**Material for this task**
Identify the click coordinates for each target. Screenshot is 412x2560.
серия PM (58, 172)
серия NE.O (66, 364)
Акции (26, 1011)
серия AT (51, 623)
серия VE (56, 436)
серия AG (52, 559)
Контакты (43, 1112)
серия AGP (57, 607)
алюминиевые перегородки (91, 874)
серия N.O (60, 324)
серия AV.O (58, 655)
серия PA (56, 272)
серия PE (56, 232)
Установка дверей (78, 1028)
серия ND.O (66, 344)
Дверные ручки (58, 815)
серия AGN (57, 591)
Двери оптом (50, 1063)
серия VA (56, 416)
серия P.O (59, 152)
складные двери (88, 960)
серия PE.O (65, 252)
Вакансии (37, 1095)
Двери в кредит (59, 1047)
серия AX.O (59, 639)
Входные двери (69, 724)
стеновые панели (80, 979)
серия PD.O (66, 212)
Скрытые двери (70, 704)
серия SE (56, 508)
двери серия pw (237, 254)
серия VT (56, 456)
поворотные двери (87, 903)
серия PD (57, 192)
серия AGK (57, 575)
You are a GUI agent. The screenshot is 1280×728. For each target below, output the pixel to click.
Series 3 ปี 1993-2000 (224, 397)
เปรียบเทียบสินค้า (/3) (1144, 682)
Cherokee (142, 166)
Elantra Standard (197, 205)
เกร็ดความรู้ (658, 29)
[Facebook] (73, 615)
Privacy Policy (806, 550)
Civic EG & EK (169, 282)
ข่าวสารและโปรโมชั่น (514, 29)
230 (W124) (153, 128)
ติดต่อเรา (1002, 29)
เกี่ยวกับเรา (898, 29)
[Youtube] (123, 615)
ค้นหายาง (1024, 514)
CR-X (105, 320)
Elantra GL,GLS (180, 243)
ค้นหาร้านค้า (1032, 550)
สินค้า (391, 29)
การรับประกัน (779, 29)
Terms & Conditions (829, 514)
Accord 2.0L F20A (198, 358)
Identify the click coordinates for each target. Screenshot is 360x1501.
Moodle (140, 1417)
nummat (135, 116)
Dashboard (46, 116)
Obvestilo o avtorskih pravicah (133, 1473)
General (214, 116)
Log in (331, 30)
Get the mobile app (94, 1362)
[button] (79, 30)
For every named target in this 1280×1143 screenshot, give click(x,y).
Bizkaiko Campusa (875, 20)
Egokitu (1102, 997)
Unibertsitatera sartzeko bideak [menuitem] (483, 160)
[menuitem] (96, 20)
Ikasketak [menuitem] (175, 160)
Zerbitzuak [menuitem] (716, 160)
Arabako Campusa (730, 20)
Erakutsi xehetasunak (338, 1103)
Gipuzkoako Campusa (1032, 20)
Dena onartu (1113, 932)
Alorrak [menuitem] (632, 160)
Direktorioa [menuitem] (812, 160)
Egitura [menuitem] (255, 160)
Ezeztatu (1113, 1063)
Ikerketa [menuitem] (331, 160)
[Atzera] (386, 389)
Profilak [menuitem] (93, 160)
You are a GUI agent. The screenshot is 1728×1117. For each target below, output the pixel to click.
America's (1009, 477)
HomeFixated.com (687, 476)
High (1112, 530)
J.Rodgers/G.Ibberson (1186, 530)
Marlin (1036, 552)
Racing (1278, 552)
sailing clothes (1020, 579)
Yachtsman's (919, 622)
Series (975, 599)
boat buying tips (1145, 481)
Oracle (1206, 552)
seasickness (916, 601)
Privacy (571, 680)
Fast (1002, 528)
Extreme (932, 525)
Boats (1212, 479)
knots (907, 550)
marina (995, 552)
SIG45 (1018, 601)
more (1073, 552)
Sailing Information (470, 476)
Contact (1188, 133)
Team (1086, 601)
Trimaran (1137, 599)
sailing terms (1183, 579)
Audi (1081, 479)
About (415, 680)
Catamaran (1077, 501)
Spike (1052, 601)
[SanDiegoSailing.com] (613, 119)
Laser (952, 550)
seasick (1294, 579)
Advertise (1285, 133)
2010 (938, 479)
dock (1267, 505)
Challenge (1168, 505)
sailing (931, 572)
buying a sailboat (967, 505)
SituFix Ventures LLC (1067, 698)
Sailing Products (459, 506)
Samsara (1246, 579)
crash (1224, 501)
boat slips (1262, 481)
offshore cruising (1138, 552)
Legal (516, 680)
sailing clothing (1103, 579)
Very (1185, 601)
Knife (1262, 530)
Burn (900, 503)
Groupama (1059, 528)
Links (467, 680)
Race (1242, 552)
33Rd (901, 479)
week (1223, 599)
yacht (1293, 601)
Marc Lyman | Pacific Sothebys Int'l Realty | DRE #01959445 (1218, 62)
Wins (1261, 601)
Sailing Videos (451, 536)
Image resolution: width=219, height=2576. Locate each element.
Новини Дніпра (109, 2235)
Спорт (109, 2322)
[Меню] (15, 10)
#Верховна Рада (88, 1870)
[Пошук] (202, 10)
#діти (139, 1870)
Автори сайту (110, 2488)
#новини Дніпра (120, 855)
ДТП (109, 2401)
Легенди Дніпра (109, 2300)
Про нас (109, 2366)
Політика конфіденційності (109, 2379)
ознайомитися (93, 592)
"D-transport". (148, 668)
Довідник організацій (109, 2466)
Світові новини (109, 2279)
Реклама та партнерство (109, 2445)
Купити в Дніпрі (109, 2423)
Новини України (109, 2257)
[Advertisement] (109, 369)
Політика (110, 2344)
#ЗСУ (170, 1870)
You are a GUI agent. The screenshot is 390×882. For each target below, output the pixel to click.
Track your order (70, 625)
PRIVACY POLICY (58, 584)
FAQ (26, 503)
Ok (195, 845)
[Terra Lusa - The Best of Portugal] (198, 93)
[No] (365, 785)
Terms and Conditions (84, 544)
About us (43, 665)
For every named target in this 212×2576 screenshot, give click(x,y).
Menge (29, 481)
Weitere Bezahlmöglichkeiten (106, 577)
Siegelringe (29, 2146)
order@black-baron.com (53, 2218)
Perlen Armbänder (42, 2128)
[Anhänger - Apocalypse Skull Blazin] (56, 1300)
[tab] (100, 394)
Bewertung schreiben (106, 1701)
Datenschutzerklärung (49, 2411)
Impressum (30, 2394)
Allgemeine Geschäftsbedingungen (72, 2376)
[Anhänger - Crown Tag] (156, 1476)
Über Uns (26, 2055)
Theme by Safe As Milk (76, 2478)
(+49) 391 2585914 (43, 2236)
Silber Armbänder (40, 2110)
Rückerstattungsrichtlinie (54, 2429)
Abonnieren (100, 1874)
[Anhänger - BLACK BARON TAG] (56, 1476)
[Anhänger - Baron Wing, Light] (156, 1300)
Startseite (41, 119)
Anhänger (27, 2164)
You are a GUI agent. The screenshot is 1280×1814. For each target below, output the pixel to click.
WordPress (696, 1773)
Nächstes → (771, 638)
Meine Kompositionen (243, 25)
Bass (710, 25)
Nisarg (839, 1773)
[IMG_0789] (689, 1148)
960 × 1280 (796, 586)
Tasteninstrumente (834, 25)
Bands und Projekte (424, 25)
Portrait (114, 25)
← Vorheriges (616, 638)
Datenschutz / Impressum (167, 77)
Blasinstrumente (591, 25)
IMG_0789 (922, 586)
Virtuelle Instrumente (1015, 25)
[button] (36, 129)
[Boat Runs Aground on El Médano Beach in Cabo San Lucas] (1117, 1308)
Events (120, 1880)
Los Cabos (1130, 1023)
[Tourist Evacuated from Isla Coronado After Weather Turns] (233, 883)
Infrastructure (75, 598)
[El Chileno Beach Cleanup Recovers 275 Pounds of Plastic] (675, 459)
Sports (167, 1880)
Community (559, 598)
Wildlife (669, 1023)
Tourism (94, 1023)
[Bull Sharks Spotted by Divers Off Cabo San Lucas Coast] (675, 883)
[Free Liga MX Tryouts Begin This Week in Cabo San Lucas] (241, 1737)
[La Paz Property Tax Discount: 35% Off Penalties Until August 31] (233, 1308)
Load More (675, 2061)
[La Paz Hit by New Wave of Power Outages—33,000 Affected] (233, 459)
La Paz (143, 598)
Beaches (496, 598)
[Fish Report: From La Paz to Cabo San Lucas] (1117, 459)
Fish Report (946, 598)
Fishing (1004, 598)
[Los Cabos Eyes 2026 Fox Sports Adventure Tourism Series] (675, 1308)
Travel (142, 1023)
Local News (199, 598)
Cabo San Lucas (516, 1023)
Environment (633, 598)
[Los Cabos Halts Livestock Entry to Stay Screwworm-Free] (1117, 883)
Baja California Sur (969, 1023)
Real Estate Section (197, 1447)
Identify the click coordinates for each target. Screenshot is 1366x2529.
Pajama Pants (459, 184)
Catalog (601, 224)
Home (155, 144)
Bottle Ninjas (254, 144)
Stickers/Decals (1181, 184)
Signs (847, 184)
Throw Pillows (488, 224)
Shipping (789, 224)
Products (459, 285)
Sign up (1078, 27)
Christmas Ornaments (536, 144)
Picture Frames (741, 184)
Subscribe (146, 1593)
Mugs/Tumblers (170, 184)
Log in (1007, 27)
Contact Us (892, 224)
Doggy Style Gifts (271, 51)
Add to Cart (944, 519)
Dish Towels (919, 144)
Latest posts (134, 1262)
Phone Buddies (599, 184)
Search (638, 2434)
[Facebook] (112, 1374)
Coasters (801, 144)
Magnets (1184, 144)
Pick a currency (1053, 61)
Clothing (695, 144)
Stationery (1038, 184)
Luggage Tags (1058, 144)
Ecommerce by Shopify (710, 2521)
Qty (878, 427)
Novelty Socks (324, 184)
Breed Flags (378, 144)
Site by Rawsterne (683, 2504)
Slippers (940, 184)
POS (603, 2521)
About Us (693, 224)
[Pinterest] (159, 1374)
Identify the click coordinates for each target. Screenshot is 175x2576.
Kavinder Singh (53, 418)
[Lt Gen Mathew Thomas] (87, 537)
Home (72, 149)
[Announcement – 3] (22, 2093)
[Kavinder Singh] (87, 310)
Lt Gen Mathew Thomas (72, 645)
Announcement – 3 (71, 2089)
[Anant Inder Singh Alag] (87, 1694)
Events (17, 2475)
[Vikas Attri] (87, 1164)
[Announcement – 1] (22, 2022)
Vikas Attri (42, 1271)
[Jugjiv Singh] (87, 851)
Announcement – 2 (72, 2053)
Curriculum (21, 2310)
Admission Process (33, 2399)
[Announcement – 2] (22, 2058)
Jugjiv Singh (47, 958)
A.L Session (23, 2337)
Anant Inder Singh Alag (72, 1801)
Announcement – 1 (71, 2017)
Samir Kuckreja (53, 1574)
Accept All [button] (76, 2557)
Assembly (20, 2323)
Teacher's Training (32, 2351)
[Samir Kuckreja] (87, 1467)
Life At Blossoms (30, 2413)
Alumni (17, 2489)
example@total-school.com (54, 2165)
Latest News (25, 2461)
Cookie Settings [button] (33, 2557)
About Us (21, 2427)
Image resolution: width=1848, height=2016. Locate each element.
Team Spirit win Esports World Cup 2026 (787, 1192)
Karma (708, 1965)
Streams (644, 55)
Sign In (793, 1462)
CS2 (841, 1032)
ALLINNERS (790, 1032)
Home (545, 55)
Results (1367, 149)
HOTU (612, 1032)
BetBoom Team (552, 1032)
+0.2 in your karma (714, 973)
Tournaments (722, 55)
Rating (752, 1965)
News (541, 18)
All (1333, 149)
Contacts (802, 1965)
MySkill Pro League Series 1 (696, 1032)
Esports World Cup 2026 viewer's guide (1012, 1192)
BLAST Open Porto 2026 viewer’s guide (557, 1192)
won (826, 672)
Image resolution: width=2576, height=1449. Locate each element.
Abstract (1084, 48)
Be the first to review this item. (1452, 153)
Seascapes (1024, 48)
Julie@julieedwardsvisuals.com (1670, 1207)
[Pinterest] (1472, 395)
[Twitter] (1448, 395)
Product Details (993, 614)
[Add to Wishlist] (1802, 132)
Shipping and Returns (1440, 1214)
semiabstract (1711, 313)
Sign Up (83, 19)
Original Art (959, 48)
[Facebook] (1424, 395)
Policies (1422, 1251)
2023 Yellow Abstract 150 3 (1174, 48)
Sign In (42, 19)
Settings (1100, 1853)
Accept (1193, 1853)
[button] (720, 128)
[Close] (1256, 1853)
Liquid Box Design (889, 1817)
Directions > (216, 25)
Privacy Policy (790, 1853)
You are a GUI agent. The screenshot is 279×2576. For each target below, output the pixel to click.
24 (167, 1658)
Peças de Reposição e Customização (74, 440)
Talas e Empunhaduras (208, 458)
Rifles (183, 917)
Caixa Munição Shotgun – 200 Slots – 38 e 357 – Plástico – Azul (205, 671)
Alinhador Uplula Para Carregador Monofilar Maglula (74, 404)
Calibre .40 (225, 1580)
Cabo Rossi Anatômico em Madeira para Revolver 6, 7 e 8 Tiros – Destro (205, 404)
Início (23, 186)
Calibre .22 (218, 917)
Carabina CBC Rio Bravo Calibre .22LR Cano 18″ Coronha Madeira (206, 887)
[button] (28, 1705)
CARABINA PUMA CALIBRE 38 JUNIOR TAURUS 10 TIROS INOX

**Problem requirements**
Present the items above as a Markdown table, from the line containing "[IMG_0789] (689, 1148)" through the line containing "Environment (633, 598)", both included. Use the columns Row and Line, number each row, and skip any blank lines.

**Finished answer**
| Row | Line |
|---|---|
| 1 | [IMG_0789] (689, 1148) |
| 2 | 960 × 1280 (796, 586) |
| 3 | Tasteninstrumente (834, 25) |
| 4 | Bands und Projekte (424, 25) |
| 5 | Portrait (114, 25) |
| 6 | ← Vorheriges (616, 638) |
| 7 | Datenschutz / Impressum (167, 77) |
| 8 | Blasinstrumente (591, 25) |
| 9 | IMG_0789 (922, 586) |
| 10 | Virtuelle Instrumente (1015, 25) |
| 11 | [button] (36, 129) |
| 12 | [Boat Runs Aground on El Médano Beach in Cabo San Lucas] (1117, 1308) |
| 13 | Events (120, 1880) |
| 14 | Los Cabos (1130, 1023) |
| 15 | [Tourist Evacuated from Isla Coronado After Weather Turns] (233, 883) |
| 16 | Infrastructure (75, 598) |
| 17 | [El Chileno Beach Cleanup Recovers 275 Pounds of Plastic] (675, 459) |
| 18 | Sports (167, 1880) |
| 19 | Community (559, 598) |
| 20 | Wildlife (669, 1023) |
| 21 | Tourism (94, 1023) |
| 22 | [Bull Sharks Spotted by Divers Off Cabo San Lucas Coast] (675, 883) |
| 23 | [Free Liga MX Tryouts Begin This Week in Cabo San Lucas] (241, 1737) |
| 24 | [La Paz Property Tax Discount: 35% Off Penalties Until August 31] (233, 1308) |
| 25 | Load More (675, 2061) |
| 26 | [La Paz Hit by New Wave of Power Outages—33,000 Affected] (233, 459) |
| 27 | La Paz (143, 598) |
| 28 | Beaches (496, 598) |
| 29 | [Fish Report: From La Paz to Cabo San Lucas] (1117, 459) |
| 30 | Fish Report (946, 598) |
| 31 | Fishing (1004, 598) |
| 32 | [Los Cabos Eyes 2026 Fox Sports Adventure Tourism Series] (675, 1308) |
| 33 | Travel (142, 1023) |
| 34 | Local News (199, 598) |
| 35 | Cabo San Lucas (516, 1023) |
| 36 | Environment (633, 598) |